AHDB’s senior marketing manager Stu Baker says the principle aim of the current campaign was to halt volume decline, which they’ve achieved. Between 2015 and 2018 fresh potato sales rose from 2.1m to 2.2m tonnes. “Over the course of the past three years, sales in fresh have gone up 2.2 per cent,” Baker adds. “From my perception it’s been a very positive campaign.”
Baker says the idea was to promote the vegetables’ positive attributes rather than push back against perceptions of them as not being part of a healthy diet, a sore point for many, who feel its exclusion from the government’s 5-a-day list is grossly unjust. “We were emphasising potatoes’ versatility and convenience, its speed of preparation, and something like carbohydrates became a secondary issue.”
Pushing back is what the AHDB is doing with a new cross-sector promo however, which aims to recapture the “ordinary qualities” of food, as Baker puts it, in a time of abundant misinformation, exaggeration and hype in the food and diet industry.
The campaign will feature short videos that highlight the ways in which we are vulnerable to misinformation about diets, particularly online, with the first one due for release shortly, featuring a teenage girl reading exaggerated claims online.
“We have only created one full video so far. The campaign is about looking at creating content that demonstrates the confusion and misinformation around some advertising online using the example of social media and social media content, which sometimes pushes confusing messages or promotes things like fat-burning pills, for example,” Baker says.

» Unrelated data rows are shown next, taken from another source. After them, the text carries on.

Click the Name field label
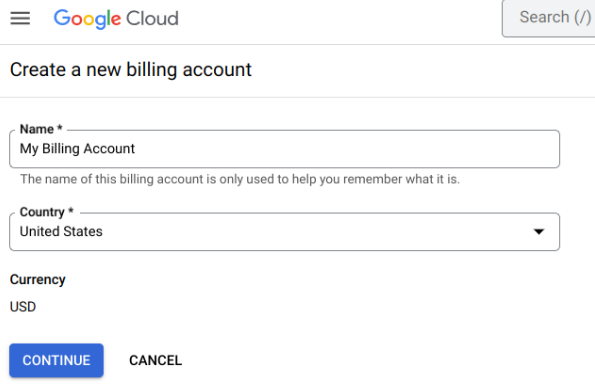 [37, 129]
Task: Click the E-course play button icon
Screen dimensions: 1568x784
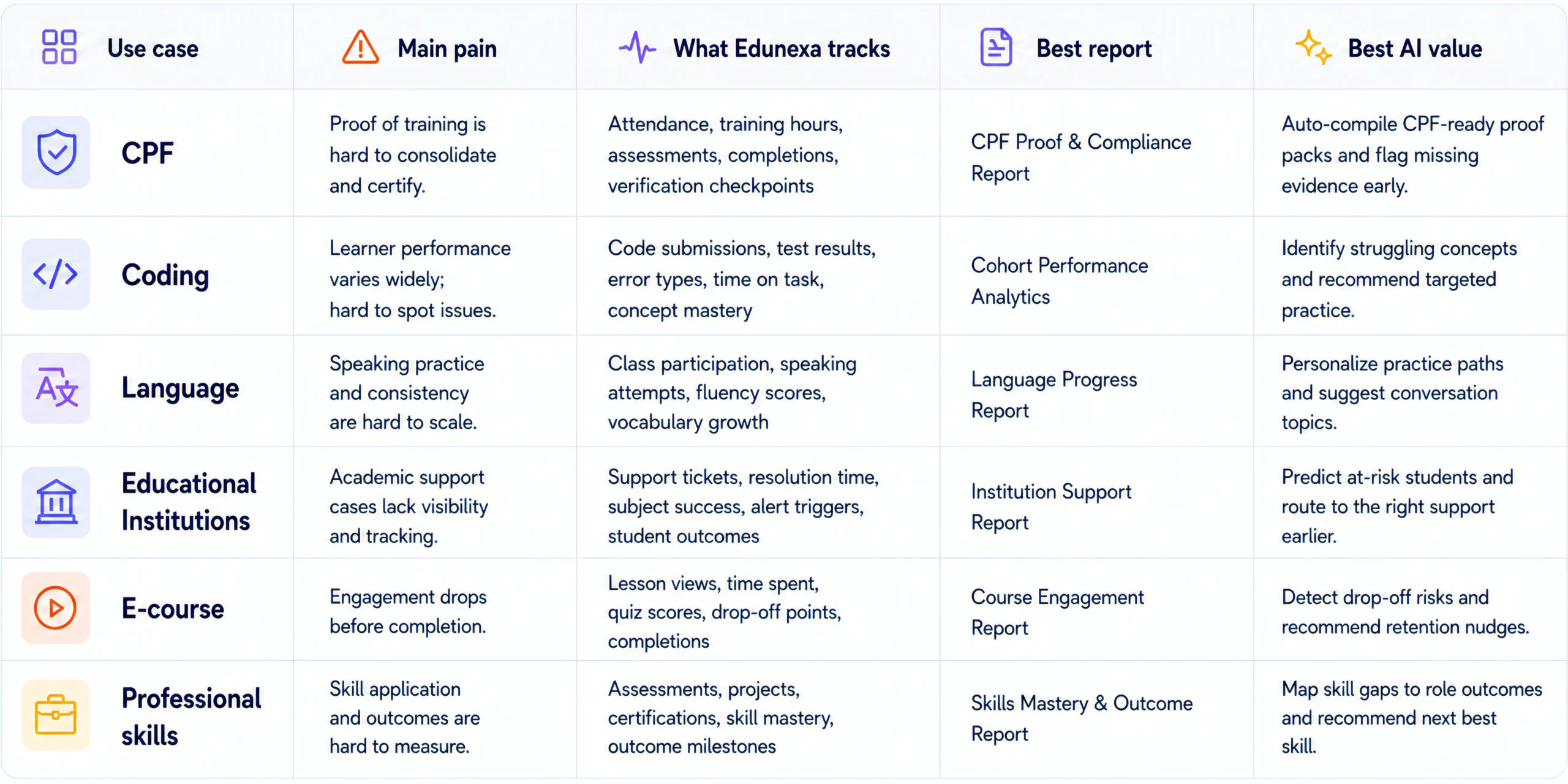Action: (56, 608)
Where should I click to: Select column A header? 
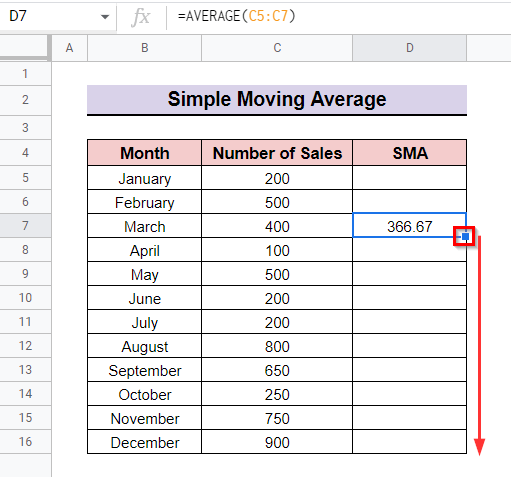[x=69, y=48]
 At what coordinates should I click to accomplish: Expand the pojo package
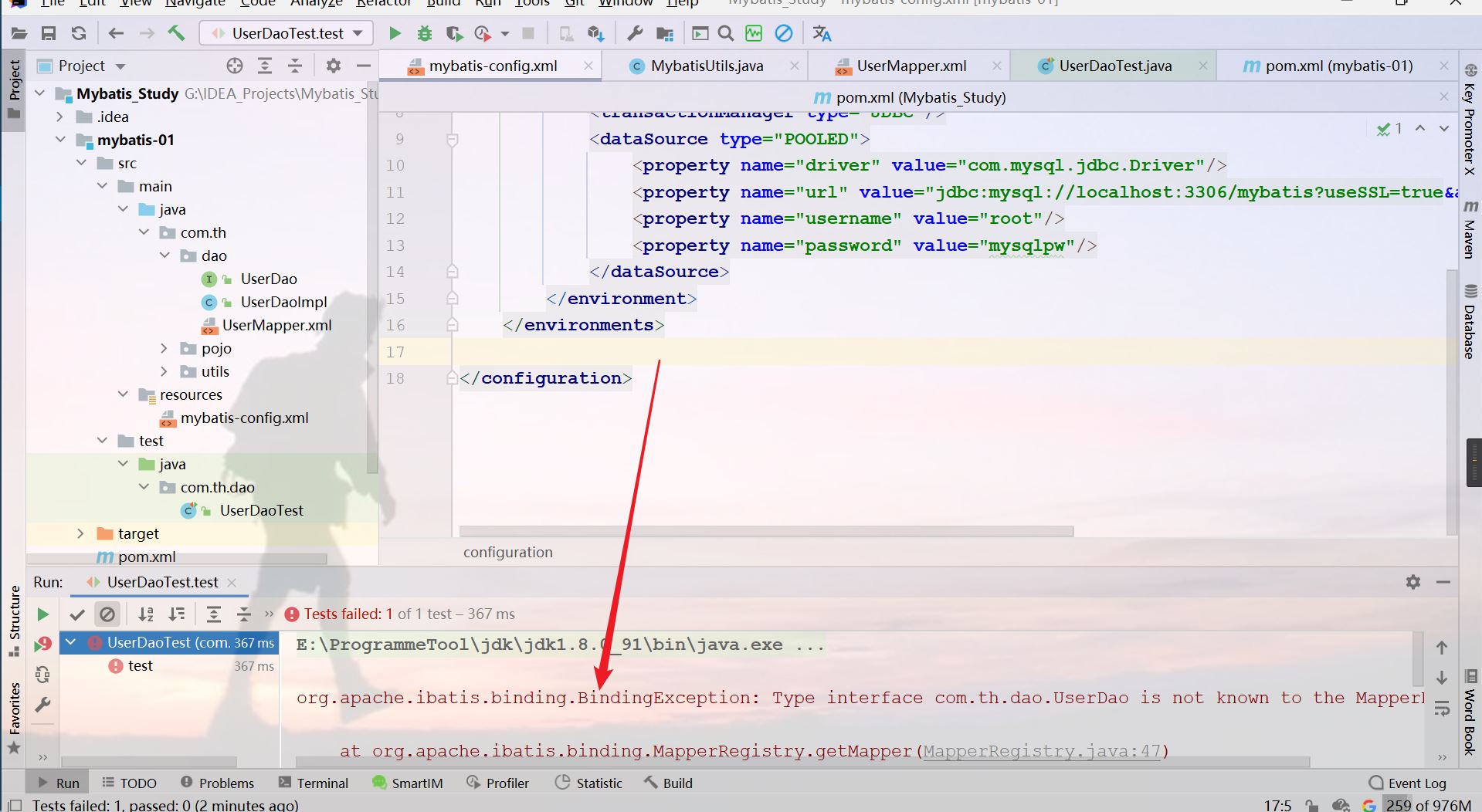(164, 348)
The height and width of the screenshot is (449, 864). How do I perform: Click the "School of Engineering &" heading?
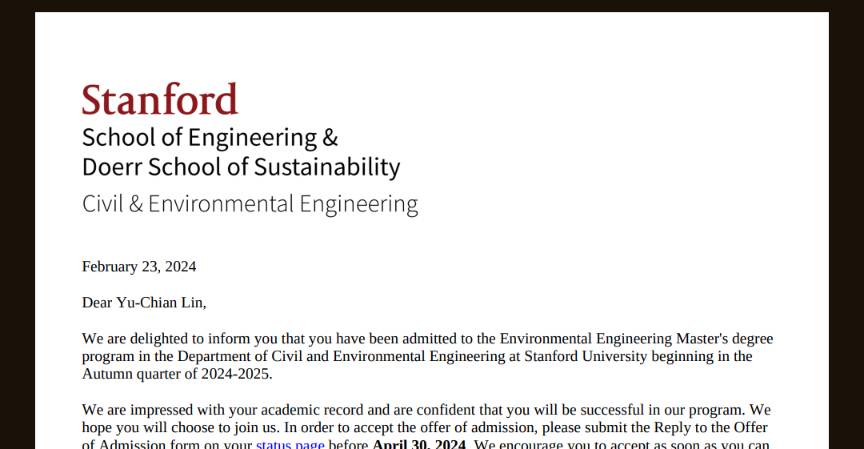point(210,137)
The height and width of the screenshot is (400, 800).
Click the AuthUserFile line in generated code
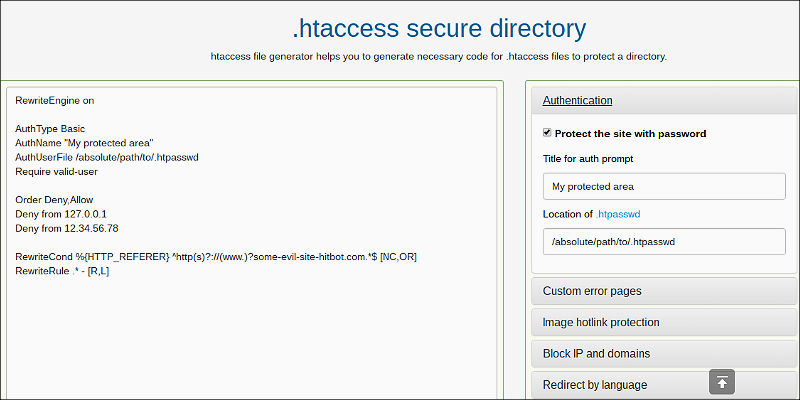107,158
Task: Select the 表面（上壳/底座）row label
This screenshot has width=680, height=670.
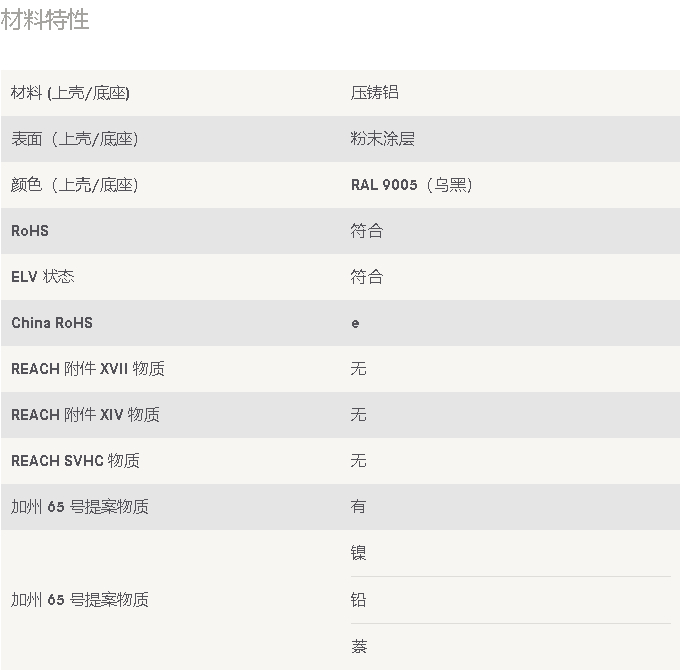Action: (74, 139)
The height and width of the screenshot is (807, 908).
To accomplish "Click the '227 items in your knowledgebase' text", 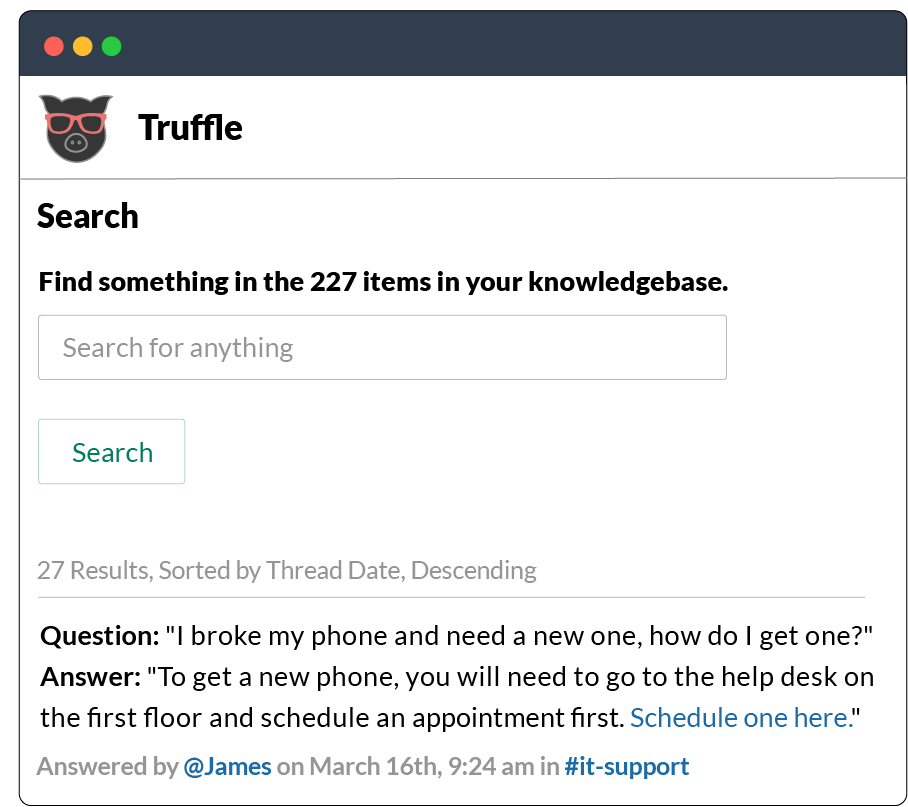I will tap(519, 282).
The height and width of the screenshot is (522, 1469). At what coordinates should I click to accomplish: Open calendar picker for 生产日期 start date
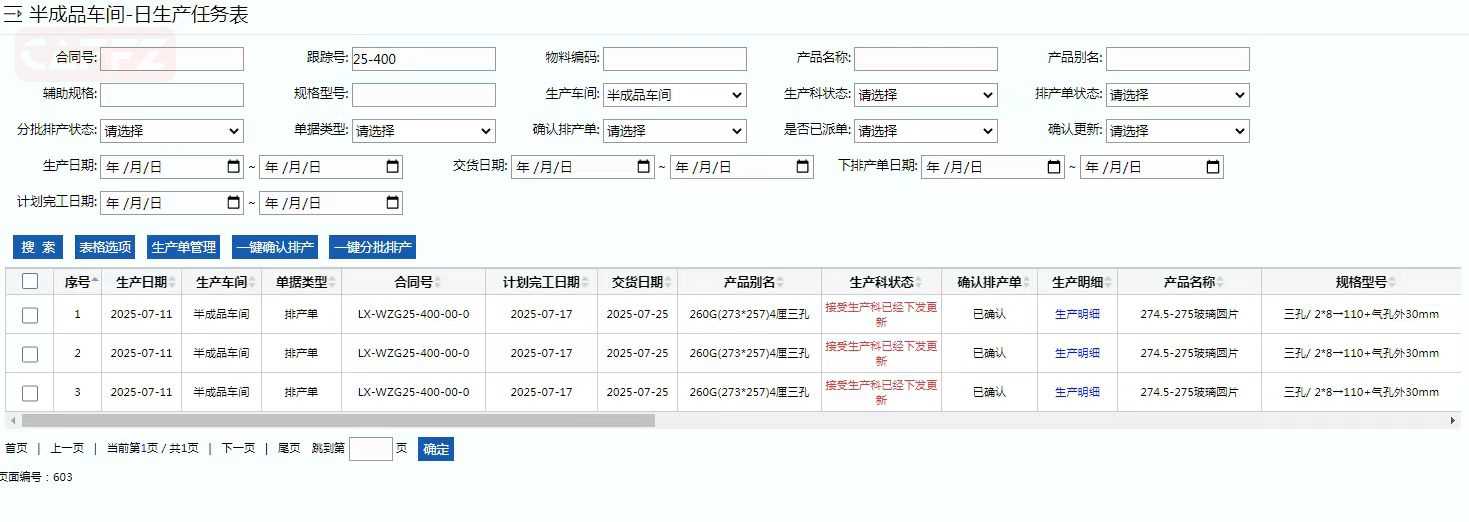(x=234, y=167)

“The campaign is almost trying to reinforce the almost bog-standard nature of good food, that they are enough for a healthy diet. They are nutritious and natural foods,” Baker says.
In an era during which fake news has become so problematic, is this agriculture’s attempt to set things straight? Baker says it’s less grandiose than that, and focused on raising awareness. “It’s more about the extreme dieting and meal replacements which you’re not sure what’s in them.”
Fittingly for a product that modern diet gurus often like to denigrate, AHDB’s new video ends with jacket potato meal. “We’ll see how the result goes for this initial video. The plan is to develop further content,” Baker adds.